◆ About this exercise
Write each line word for word, from the line that contains "Image resolution: width=1280" through the last line of the material below.

== Segment start ==

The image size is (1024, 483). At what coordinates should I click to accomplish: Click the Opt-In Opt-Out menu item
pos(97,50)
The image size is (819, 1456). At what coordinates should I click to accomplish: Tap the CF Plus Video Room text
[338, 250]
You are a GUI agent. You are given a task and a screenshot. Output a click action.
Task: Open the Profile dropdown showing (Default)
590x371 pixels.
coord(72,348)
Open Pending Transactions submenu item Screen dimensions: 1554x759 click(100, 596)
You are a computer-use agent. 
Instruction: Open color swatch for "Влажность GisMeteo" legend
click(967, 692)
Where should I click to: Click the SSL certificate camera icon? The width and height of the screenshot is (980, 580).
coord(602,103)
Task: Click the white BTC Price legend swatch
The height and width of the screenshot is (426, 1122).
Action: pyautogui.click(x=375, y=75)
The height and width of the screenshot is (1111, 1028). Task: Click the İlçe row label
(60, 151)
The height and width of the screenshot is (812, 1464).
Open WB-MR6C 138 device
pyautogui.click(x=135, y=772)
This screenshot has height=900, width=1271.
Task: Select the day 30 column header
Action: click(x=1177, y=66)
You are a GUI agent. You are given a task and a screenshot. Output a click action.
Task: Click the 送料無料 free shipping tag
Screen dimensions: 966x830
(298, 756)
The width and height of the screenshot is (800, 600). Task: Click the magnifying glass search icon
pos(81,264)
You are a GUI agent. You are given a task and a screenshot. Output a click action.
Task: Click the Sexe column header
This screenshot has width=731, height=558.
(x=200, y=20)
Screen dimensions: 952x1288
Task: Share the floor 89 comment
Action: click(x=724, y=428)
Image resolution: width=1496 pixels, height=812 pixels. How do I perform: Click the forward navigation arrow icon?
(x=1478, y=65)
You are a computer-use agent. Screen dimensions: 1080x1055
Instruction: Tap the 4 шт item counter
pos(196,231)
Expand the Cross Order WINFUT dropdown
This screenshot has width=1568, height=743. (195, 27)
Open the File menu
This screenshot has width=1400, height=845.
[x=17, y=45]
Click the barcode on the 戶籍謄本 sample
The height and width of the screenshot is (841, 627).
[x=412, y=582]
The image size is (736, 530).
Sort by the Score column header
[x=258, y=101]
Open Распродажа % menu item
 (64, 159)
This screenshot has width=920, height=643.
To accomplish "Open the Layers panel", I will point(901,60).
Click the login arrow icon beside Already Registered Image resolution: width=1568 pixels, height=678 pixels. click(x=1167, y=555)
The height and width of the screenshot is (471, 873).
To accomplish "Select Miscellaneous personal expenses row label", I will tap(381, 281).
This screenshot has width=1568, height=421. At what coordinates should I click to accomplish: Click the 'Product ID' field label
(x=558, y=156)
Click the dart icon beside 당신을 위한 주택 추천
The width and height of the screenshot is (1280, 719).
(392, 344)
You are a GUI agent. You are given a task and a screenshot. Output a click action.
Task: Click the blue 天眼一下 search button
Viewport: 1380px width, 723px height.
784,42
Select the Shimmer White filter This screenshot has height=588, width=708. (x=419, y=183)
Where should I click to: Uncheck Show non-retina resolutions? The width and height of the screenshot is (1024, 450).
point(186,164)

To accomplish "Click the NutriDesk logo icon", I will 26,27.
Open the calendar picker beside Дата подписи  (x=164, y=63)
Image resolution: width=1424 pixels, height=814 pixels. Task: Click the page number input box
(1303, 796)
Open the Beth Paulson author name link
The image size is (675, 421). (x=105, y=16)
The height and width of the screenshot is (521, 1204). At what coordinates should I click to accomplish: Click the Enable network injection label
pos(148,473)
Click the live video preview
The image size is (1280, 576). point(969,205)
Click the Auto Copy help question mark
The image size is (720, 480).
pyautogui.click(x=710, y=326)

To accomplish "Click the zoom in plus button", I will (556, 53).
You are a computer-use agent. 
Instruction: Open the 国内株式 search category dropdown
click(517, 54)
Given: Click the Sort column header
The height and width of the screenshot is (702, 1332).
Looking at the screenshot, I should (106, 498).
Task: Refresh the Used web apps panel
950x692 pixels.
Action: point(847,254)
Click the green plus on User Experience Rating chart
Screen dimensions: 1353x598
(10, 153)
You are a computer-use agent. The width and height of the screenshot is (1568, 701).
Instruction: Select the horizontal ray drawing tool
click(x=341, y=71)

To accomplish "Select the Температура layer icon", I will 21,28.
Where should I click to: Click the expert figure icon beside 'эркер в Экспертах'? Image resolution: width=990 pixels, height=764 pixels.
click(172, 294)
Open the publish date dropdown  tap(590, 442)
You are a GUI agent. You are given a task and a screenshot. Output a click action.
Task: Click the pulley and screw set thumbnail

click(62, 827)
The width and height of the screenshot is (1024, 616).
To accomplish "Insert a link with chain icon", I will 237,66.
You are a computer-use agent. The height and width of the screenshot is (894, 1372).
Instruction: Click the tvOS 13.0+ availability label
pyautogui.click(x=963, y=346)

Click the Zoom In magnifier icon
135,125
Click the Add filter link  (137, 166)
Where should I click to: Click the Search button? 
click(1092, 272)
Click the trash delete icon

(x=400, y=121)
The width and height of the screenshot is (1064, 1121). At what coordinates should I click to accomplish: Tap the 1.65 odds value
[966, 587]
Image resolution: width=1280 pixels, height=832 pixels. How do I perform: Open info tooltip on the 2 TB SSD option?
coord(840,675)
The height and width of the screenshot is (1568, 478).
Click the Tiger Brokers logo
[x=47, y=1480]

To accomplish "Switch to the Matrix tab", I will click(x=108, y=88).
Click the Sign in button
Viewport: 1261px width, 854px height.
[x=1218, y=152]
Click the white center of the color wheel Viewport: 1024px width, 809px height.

== Segment end ==

◆ Solution to this task
Image resolution: width=1280 pixels, height=832 pixels. How do I perform: Open info tooltip on the 2 TB SSD option?
coord(840,675)
The height and width of the screenshot is (1568, 478).
Click the Tiger Brokers logo
[x=47, y=1480]

To accomplish "Switch to the Matrix tab", I will click(x=108, y=88).
Click the Sign in button
Viewport: 1261px width, 854px height.
[x=1218, y=152]
Click the white center of the color wheel Viewport: 1024px width, 809px height.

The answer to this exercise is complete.